In the midst of our grand ambitions, it's easy to either go all in or all out. Either to give your entire self to a certain end or give nothing at all. I've been very much guilty of ending up on both ends of the spectrum — I would either devote all my time to writing/school or hit a roadblock and give it all up for a while. It felt like the value of my life was predicated on success, whatever that meant, in terms of contributing more and more and achieving more and more. It's never, ever enough, however. No matter what you achieve, there will always be a million more things on your to-do list. Whatever you triumph over, there will always be a million more roadblocks in your path.

The answer for me was to learn how to exist with myself, how to exist with other people, how to exist amidst all the dreams I had for the future, but also in the present moment where all my past dreams had come to fruition. Sometimes I would dive too deep into myself, and lose myself in thought, as noted in Chbosky's "The Perks of Being a Wallflower," "Sometimes people use thought to not participate in life." But I learned to participate fully, each moment to moment not necessarily enjoyable, but I find enjoyable moments each day with my friends, dog, boyfriend, and myself alone with a book or a pen.
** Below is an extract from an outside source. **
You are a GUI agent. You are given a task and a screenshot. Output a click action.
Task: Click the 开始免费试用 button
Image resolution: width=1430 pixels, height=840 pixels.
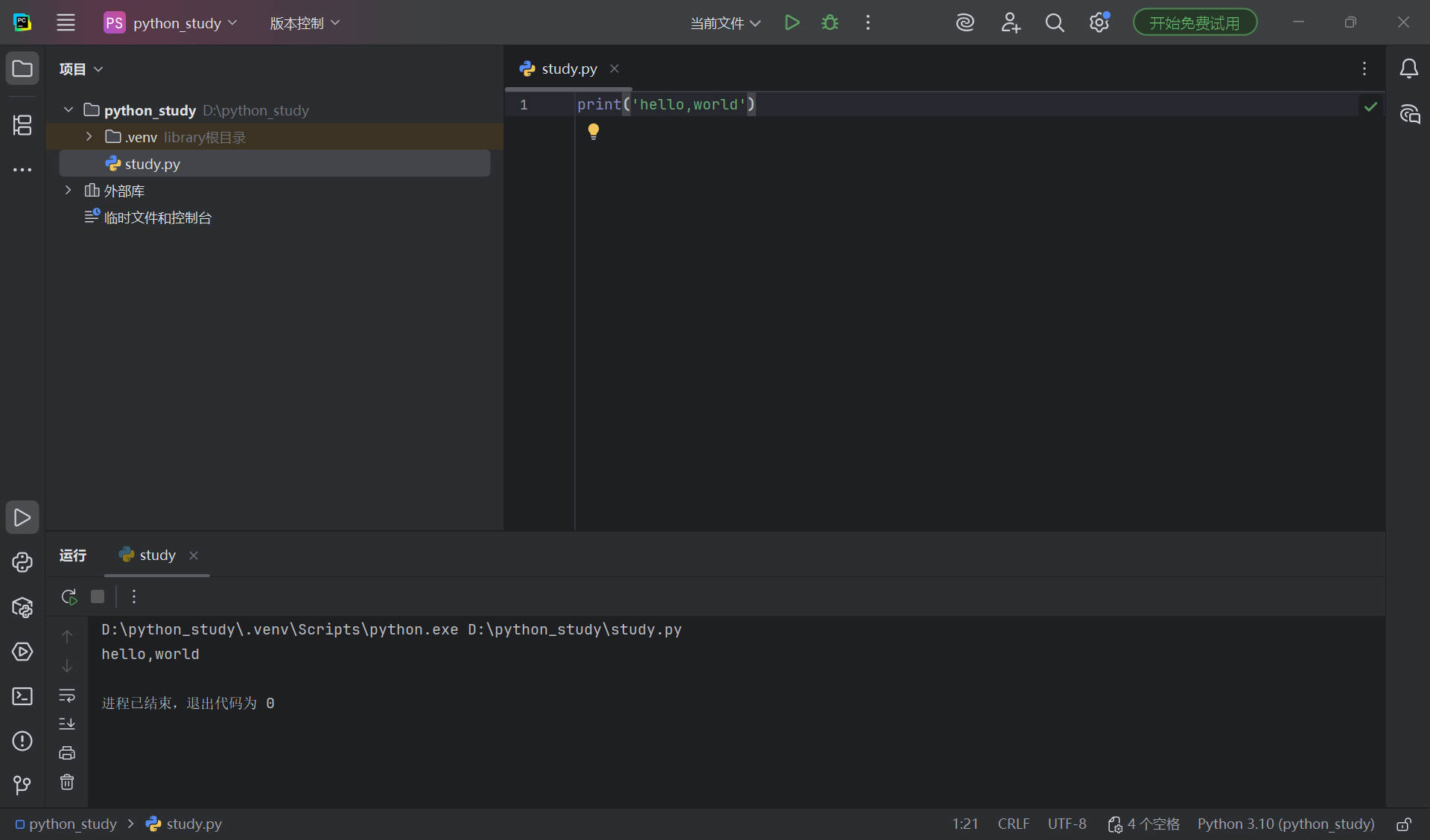coord(1194,22)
Oftentimes as a crisis counselor, I am asked the questions: What's the point? Why am I here? What is there to look forward to? It's hard for me to precisely answer that question because, frankly, no one has anyone answer. But here's an answer that I believe in, born of taking time for ourselves: we live to feel the hope for happiness again. We live for the moments of joy, contentment, relaxation, excitement, pleasure, love, happiness, everything. We live to experience and to find each other. We live on because each new moment brings a surprise. There are many, many good moments in the future for all of us, even amongst the bad.
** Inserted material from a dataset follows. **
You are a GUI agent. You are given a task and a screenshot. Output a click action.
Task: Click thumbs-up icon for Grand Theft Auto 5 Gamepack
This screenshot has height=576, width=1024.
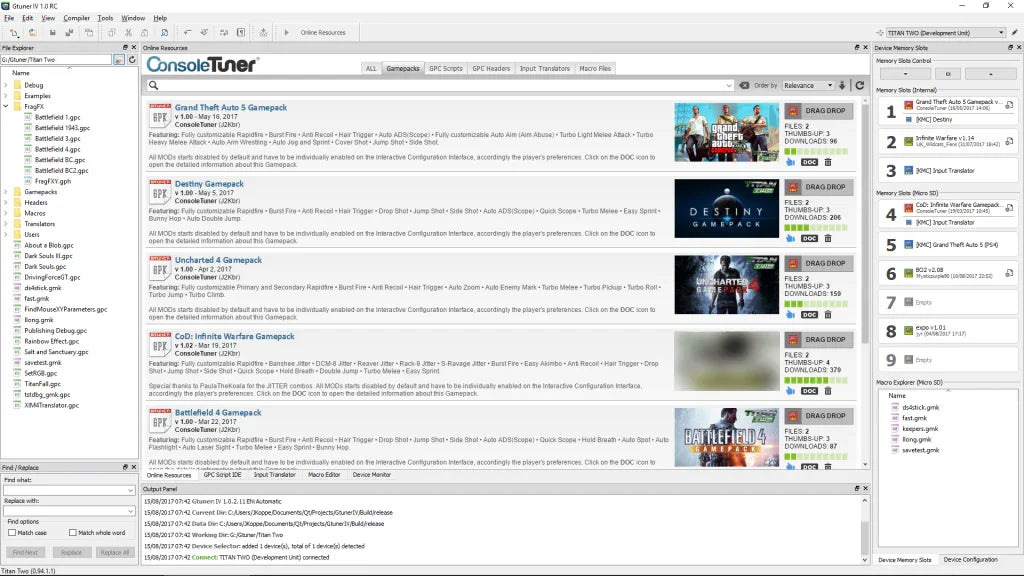(790, 162)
It's impossible to really experience life, however, if we're unable to take time to ourselves. That's one of my greatest fears, actually, that life will pass me by and I won't be able to experience each day as a full and complete miracle. There's something lost when everyone else gains from commodifying all aspects of our lives. Are you going to keep living for everyone else, or will you learn to exist for yourself? Do you owe the world your entire self, or can you take back at least some of yourself right now? Is it selfish to feel happy and not only to suffer?